Thursday, October 22, 2009

No Room at The Inn

No Room at the Inn Appr: 2700 words
by Karla M. Steffens-Moran



It's that time again....time to vote...time to ask the tough questions and expect some answers to tough situations. The candidates will do their best to either answer or evade those questions--but they will all make promises. If elected, I will do this...if elected, I will do that. We ask, listen, vote, hope and wait to see if those newly elected to office are able to fulfill those promises--or at the very least try.

It's easy to make a promise, difficult if not impossible to fulfill--especially, given the fact that there is always someone working at odds with what someone else wishes to accomplish. No matter what you are passionate about seeing happen, there is likely someone else who feels just as passionately about the opposite. And yet, it seems there should be some things we can all agree on: taking care of our elderly, our sick, our children.

One would hope.

Yet I recall in the morning after the last election. On the one hand, I was delighted that my candidates had all been victorious. There was much to celebrate. I sat across from my dear friend at the Skillet CafĂ© in town  over plates of steaming hot eggs and pancakes, our fingers wrapped around enormous mugs of hot, black coffee, as we talked excitedly of our hopes for the future. On the other hand, there had been signifcant losses. We both agreed: the only true losers this time around were the children in foster care waiting to be adopted, waiting for a place to call home.

We’re talking about Arkansas here, the most recent state in our nation to ban legal adoption of children by unmarried couples. The initiative was introduced by the Family Council Action Committee (a self-described “grassroots organization involved in ensuring the confirmation of conservative judicial nominees, protecting the Arkansas Marriage Amendment, and dealing with issues such as the expansion of gambling”). The measure was meant to circumvent The Supreme Court’s overturning of the Arkansas’s Child Welfare Agency Review Board’s policy in 1999 that banned gay people from serving as foster parents.

In its unanimous ruling, the court agreed that “the driving force behind adoption of the regulations was not to promote the health, safety and welfare of foster children but rather based upon the board’s views of morality and its bias against homosexuals.”

So, while Social Conservative blogs decry it “a huge victory!” the courts and advocates of human service agencies all agree that the ban is a genuine blow to the needs of children. How anyone could vote to deny any child a warm, loving, nurturing home is clearly beyond indecent. To do so and claim that it is a “victory in the name of what Jesus would do” is insulting. To claim this loss for children as “a victory for social conservatives everywhere” is cruel and inhuman--and yes, appallingly ignorant.

+ + + + +

[DIRECTIVE 1]: Reproduce the adoption essay word for word, everything from "It's easy to" down to "sick, our children.".

[RECORDS FOR THE EXERCISE]:

+ + + + +

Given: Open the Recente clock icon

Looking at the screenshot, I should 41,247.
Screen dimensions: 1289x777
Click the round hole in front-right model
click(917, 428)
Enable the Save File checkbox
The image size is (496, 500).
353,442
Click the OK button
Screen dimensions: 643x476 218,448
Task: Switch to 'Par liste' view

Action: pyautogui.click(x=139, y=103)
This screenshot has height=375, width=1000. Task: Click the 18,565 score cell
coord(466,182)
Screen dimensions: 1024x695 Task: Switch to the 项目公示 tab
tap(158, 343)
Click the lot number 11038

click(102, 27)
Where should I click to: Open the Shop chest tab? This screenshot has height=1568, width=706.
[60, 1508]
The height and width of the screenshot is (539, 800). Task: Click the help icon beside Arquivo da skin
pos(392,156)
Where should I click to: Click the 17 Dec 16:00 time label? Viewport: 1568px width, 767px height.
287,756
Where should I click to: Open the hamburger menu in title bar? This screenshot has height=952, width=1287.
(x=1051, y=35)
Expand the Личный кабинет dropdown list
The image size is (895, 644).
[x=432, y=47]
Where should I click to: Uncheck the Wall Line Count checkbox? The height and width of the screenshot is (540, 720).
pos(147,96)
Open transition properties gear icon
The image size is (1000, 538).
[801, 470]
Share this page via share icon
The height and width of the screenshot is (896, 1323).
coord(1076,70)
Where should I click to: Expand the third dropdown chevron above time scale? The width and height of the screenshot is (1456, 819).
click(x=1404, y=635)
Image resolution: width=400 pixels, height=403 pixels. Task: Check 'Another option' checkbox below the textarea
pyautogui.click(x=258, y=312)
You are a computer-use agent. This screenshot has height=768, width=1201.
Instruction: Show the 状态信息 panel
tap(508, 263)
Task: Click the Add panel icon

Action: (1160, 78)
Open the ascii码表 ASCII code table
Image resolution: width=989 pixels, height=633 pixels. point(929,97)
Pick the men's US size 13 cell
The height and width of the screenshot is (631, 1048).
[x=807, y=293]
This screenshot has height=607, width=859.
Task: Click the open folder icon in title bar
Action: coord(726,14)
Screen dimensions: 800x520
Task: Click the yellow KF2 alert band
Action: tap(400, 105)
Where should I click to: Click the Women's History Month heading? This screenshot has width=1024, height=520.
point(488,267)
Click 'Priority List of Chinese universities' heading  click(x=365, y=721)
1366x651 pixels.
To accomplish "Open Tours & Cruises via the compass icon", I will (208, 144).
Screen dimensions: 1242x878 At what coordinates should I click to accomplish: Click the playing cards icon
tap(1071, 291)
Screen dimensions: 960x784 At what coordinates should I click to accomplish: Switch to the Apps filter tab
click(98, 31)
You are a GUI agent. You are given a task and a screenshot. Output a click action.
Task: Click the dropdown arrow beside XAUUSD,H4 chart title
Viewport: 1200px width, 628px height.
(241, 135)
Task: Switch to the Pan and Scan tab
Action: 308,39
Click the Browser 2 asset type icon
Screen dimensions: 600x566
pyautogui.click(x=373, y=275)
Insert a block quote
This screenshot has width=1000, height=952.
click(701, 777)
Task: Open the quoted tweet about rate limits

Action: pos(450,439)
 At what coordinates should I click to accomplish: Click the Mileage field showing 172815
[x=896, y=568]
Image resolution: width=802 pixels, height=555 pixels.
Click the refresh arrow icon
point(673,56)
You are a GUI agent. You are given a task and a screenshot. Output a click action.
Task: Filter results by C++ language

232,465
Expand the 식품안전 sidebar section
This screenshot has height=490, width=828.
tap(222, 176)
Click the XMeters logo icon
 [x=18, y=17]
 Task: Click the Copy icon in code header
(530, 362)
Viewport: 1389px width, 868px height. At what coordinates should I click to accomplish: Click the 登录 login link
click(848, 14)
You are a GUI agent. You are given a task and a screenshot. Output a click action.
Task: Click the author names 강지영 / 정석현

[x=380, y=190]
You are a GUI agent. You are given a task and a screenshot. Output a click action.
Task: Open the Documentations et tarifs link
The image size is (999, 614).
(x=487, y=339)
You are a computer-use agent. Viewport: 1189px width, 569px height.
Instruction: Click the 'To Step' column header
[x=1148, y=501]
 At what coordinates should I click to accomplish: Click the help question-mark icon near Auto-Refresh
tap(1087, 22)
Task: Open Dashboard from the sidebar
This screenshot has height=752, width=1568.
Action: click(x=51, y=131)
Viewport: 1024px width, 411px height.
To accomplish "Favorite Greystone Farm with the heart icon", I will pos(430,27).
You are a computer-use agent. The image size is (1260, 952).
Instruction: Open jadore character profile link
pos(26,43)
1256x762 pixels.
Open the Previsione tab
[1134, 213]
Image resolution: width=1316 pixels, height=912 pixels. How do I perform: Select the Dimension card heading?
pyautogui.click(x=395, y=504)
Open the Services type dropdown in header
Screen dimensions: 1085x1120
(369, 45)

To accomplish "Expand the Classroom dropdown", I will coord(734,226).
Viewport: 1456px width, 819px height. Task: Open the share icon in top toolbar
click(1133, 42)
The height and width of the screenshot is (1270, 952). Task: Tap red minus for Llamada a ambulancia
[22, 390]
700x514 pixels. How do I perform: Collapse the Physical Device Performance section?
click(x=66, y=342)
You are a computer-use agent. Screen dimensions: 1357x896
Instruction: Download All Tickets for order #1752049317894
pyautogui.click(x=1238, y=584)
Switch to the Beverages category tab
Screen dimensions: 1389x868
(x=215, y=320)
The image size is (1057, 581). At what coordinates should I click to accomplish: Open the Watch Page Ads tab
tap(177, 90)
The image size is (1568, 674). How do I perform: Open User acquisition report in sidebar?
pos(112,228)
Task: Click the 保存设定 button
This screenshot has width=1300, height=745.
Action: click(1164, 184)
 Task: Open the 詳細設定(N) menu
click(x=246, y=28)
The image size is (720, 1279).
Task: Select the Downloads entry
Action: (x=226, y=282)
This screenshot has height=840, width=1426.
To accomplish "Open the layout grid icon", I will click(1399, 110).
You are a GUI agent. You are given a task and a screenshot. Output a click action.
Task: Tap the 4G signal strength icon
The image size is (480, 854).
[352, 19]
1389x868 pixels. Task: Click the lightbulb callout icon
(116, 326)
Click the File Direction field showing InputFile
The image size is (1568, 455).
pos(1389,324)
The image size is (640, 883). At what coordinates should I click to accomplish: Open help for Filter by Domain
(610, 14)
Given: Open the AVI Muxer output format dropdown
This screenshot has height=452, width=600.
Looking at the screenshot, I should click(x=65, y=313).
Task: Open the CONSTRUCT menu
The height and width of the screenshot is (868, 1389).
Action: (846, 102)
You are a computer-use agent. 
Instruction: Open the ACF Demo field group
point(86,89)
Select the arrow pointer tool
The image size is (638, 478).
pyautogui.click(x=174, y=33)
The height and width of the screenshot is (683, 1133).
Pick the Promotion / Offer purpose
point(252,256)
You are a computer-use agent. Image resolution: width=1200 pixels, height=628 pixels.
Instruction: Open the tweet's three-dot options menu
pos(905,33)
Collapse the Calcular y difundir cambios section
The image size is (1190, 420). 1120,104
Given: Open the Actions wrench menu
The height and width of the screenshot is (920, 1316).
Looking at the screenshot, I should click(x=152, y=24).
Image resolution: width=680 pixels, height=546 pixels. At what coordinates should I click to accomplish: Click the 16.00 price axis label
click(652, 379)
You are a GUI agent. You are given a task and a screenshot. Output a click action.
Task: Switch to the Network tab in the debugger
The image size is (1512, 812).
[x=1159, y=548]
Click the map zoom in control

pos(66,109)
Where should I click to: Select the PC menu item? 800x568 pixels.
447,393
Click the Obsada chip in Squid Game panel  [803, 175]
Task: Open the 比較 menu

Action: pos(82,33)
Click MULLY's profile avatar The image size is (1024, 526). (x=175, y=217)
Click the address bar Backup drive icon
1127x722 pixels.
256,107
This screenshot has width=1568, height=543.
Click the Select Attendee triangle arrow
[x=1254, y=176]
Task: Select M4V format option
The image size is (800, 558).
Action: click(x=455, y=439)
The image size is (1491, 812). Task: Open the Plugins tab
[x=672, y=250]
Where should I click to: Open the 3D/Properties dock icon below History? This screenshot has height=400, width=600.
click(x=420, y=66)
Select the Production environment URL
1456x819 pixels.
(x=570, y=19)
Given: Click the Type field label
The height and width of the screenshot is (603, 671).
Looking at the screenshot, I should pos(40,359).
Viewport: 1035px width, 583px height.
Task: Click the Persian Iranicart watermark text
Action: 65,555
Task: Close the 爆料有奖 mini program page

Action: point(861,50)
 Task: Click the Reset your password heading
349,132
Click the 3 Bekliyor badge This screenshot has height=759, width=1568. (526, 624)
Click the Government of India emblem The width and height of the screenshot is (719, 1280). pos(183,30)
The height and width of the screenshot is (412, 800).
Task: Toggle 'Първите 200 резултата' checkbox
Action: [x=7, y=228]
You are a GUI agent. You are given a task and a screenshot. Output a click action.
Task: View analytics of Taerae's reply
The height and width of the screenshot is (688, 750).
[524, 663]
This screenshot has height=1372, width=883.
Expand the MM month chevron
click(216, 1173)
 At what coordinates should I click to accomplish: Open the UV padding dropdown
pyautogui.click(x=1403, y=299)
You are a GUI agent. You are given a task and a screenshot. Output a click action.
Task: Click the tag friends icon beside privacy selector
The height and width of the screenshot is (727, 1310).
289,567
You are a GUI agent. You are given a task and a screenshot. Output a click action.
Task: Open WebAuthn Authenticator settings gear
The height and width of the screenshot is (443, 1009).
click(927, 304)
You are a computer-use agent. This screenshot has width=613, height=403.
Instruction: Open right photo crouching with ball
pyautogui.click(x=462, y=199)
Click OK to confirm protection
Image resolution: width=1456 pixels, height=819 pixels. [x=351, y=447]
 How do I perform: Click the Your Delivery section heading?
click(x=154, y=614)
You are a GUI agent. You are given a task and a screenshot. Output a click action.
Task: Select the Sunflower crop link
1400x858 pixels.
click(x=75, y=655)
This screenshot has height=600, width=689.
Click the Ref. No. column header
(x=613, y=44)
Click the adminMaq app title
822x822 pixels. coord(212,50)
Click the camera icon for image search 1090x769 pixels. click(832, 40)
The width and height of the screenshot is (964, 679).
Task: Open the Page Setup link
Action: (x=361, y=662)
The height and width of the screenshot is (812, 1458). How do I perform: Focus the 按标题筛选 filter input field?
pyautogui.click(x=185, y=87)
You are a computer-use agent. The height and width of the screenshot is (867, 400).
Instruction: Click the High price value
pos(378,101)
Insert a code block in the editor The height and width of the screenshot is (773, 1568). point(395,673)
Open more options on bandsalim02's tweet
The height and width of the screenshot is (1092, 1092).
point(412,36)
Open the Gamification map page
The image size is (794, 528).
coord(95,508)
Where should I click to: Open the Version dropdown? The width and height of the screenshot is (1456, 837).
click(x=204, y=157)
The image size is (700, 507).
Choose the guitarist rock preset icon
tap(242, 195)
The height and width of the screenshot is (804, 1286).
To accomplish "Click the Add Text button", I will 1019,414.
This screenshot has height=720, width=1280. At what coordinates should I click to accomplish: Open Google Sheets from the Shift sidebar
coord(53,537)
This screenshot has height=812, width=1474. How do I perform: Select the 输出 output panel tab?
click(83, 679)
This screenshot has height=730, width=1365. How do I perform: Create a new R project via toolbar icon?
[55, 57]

+ + + + +

[DIRECTIVE 2]: In the entries, rewrite everything from the line containing "The height and width of the screenshot is (683, 1133)." down to the line containing "The image size is (1190, 420). 1120,104", swapping "Collapse" for "Expand" and leaving all else as it is.

[COMPLETE RESPONSE 1]:
It's easy to make a promise, difficult if not impossible to fulfill--especially, given the fact that there is always someone working at odds with what someone else wishes to accomplish. No matter what you are passionate about seeing happen, there is likely someone else who feels just as passionately about the opposite. And yet, it seems there should be some things we can all agree on: taking care of our elderly, our sick, our children.

[COMPLETE RESPONSE 2]:
The height and width of the screenshot is (683, 1133).
Pick the Promotion / Offer purpose
point(252,256)
You are a computer-use agent. Image resolution: width=1200 pixels, height=628 pixels.
Instruction: Open the tweet's three-dot options menu
pos(905,33)
Expand the Calcular y difundir cambios section
The image size is (1190, 420). 1120,104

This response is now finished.